Vector DB sample scenario – Music recommendation system using a vector database – RAGs to Riches: Elevating AI with External Data

Vector DB sample scenario – Music recommendation system using a vector database

Let’s consider a music streaming platform aiming to provide song recommendations based on a user’s current listening. Imagine a user who is listening to “Song X” on the platform.

Behind the scenes, every song in the platform’s library is represented as a highly dimensional vector based on its musical features and content, using embeddings. “Song X” also has its vector representation. When the system aims to recommend songs similar to “Song X,” it doesn’t look for exact matches (as traditional databases might). Instead, it leverages a vector DB to search for songs with vectors closely resembling that of “Song X.” Using an ANN search strategy, the system quickly sifts through millions of song vectors to find those that are approximately nearest to the vector of “Song X.” Once potential song vectors are identified, the system employs similarity measures, such as cosine similarity, to rank these songs based on how close their vectors are to “Song X’s” vector. The top-ranked songs are then recommended to the user.

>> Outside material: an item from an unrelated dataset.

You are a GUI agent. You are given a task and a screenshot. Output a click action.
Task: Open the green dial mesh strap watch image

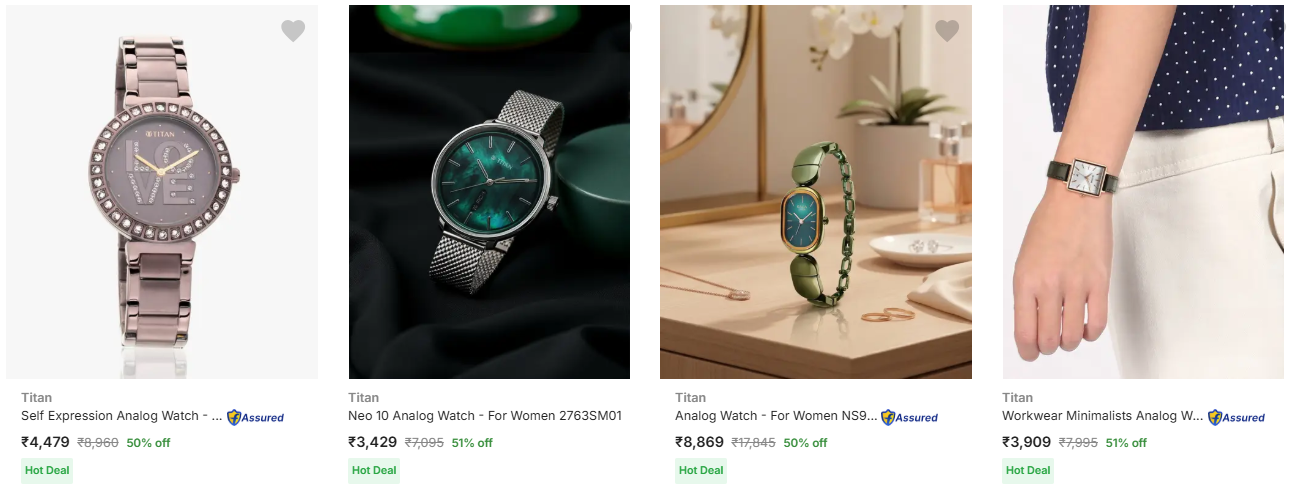coord(489,192)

Within milliseconds, the user gets a list of songs that musically resemble “Song X,” providing a seamless and personalized listening experience. All this rapid, similarity-based recommendation magic is powered by the vector database’s specialized capabilities.

Common vector DB applications

• Image and video similarity search: In the context of image and video similarity search, a vector DB specializes in efficiently storing and querying highly dimensional embeddings derived from multimedia content. By processing images through deep learning models, they are converted into feature vectors, a.k.a embeddings, that capture their essential characteristics. When it comes to videos, an additional step may need to be carried out to extract frames and then convert them into vector embeddings. Contrastive language-image pre-training (CLIP) from OpenAI is a very popular choice for embedding videos and images. These vector embeddings are indexed in the vector DB, allowing for rapid and precise retrieval when a user submits a query. This mechanism powers applications such as reverse image and video search, content recommendations, and duplicate detection by comparing and ranking content based on the proximity of their embeddings.

• Voice recognition: Voice recognition with vectors is akin to video vectorization. Analog audio is digitized into short frames, each representing an audio segment. These frames are processed and stored as feature vectors, with the entire audio sequence representing things such as spoken sentences or songs. For user authentication, a vectorized spoken key phrase might be compared to stored recordings. In conversational agents, these vector sequences can be inputted into neural networks to recognize and classify spoken words in speech and generate responses, similar to ChatGPT.

• Long-term memory for chatbots: Virtual database management systems (VDBMs) can be employed to enhance the long-term memory capabilities of chatbots or generative models. Many

generative models can only process a limited amount of preceding text in prompt responses, which results in their inability to recall details from prolonged conversations. As these models don’t have inherent memory of past interactions and can’t differentiate between factual data and user-specific details, using VDBMs can provide a solution for storing, indexing, and referencing previous interactions to improve consistency and context-awareness in responses.

This is a very important use case and plays a key role in implementing RAG, which we will discuss in the next section.